Garantire la libertà di movimento
della Valtellina, la Valchiavenna, l'Alto Lario
Ancora una volta la Valtellina, la Valchiavenna, l'Alto Lario, vivono momenti di grave tensione.
La frana che ha interrotto la funzionalità della Statale 36 rende difficile la vita quotidiana di duecentomila abitanti della Regione, già sfavoriti da una situazione ambientale ed infrastrutturale non facile.

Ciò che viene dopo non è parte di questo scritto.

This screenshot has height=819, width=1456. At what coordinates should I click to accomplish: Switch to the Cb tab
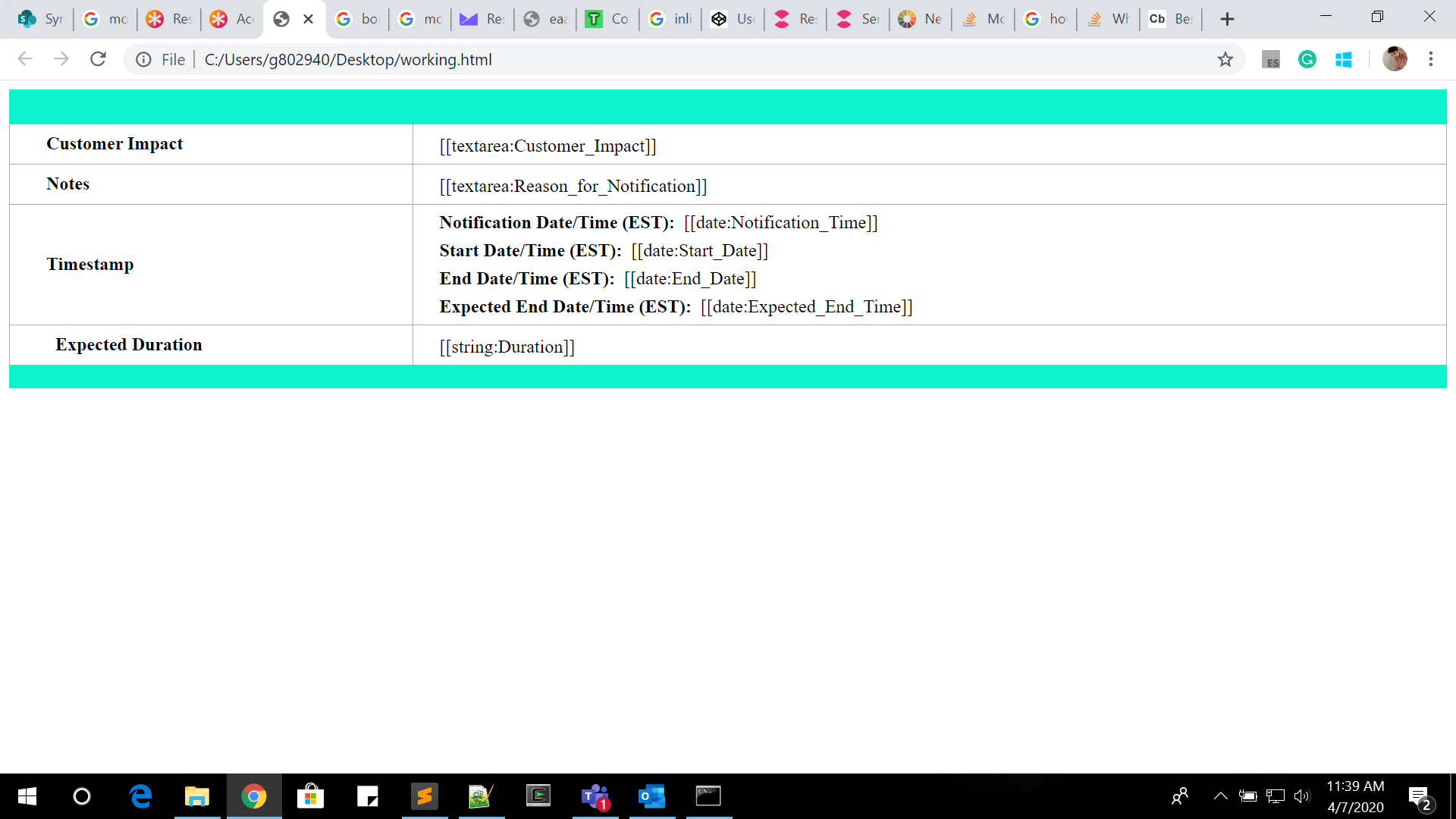point(1170,19)
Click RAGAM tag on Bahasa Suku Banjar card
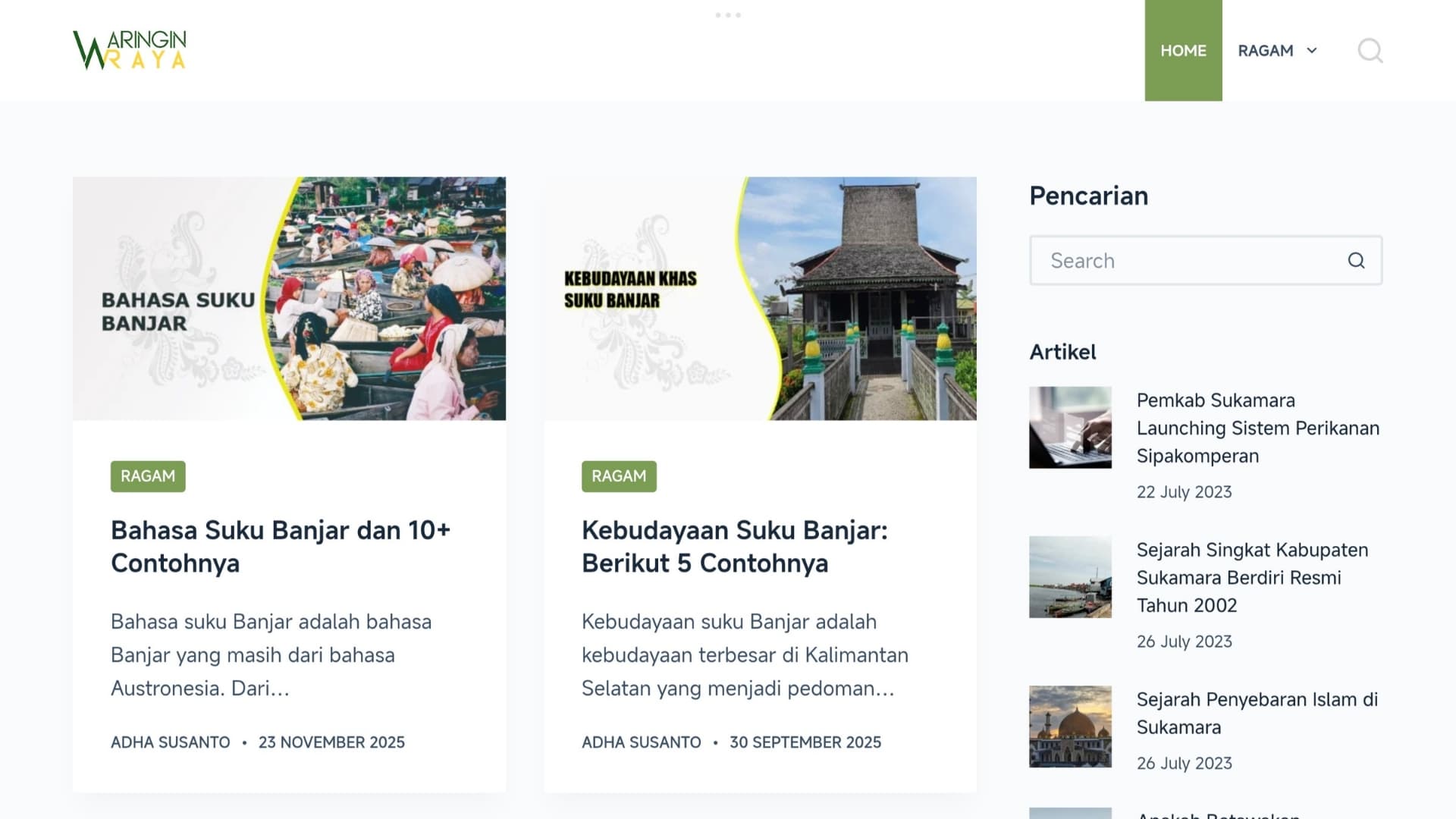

La fragilità dell'unico collegamento apprezzabile con il resto del Paese e, si potrebbe dire, col mondo, mette in ginocchio imprenditori, artigiani, operatori turistici, lavoratori e studenti pendolari, rende difficoltosi i rifornimenti di materie prime, carburanti, generi alimentari, riducendo di fatto ad una enclave questo territorio. A questi lombardi vengono negati i diritti che sono riconosciuti agli altri nove milioni e seicentomila, riducendoli in una specie di riserva indiana all'interno della quale è garantita solo la semplice sopravvivenza.
La Valtellina e la Valchiavenna non devono essere più considerate un problema, un corridoio cieco, ma una risorsa per la nostra regione.
Per troppo tempo si è sottovalutata la questione dello sbocco al di là delle Alpi di queste valli lasciando che tutti gli sforzi compiuti a livello locale per il traforo dello Spuga, dello Stelvio, del Mortirolo fossero sopraffatti dall'insipiente programmazione regionale e da interessi elettoralmente più significativi di altre zone (il Piemonte e la Lombardia occidentale, il Veneto) alleati a quelli economici della vicina Confederazione Elvetica.
Dare uno sbocco viabilistico di livello almeno regionale a queste valli è vitale per gli interessi di Milano e di tutta la Lombardia; il potenziamento ad alta frequenza per passeggeri e merci su ferro della direttrice Lecco-Colico e poi Sondrio da una parte e Chiavenna dall'altra costituisce un passo fondamentale per i collegamenti di Milano e della Lombardia con l'Europa centro-orientale e può consentire una riqualificazione ad uso del servizio regionale dell'infrastruttura esistente, migliorando la vita di migliaia di pendolari e facilitando l'accesso ad un turismo di qualità.
Non basta più rattoppare l'esistente con interventi d'emergenza come quello doverosamente in corso a Varenna; bisogna investire su questo territorio, scegliendo con coraggio una delle possibili alternative e costruendo su di essa il consenso più ampio possibile di forze politiche e sociali, non solo regionali e nazionali, ma anche dei paesi confinanti e dell'Europa.
Certo è necessario nel frattempo rendere più efficiente la gestione dell'emergenza (i disagi subiti, anche in questa occasione, dagli automobilisti e dagli autotrasportatori sono ingiustificabili), riconsiderare tutti i punti più esposti a rischi idrogeologici, aggiornando le strutture di contenimento passivo, regimando le acque, bonificando i versanti in un'azione preventiva, continua e permanente.
Ma è urgente concordare una via d'uscita, perché la gente di queste valli possa guardare con ottimismo al futuro, senza temere continuamente l'isolamento; intraprendere nuovi fruttuosi collegamenti con i territori circostanti, siano essi i Grigioni o il Bresciano, la Valvenosta o la Mesolcina; scambiare merci, servizi, opportunità di lavoro, di acculturazione, di vita col resto del mondo senza che un imbuto fragile e obsoleto metta rischio ogni volta l'esercizio di un diritto fondamentale: la libertà di movimento.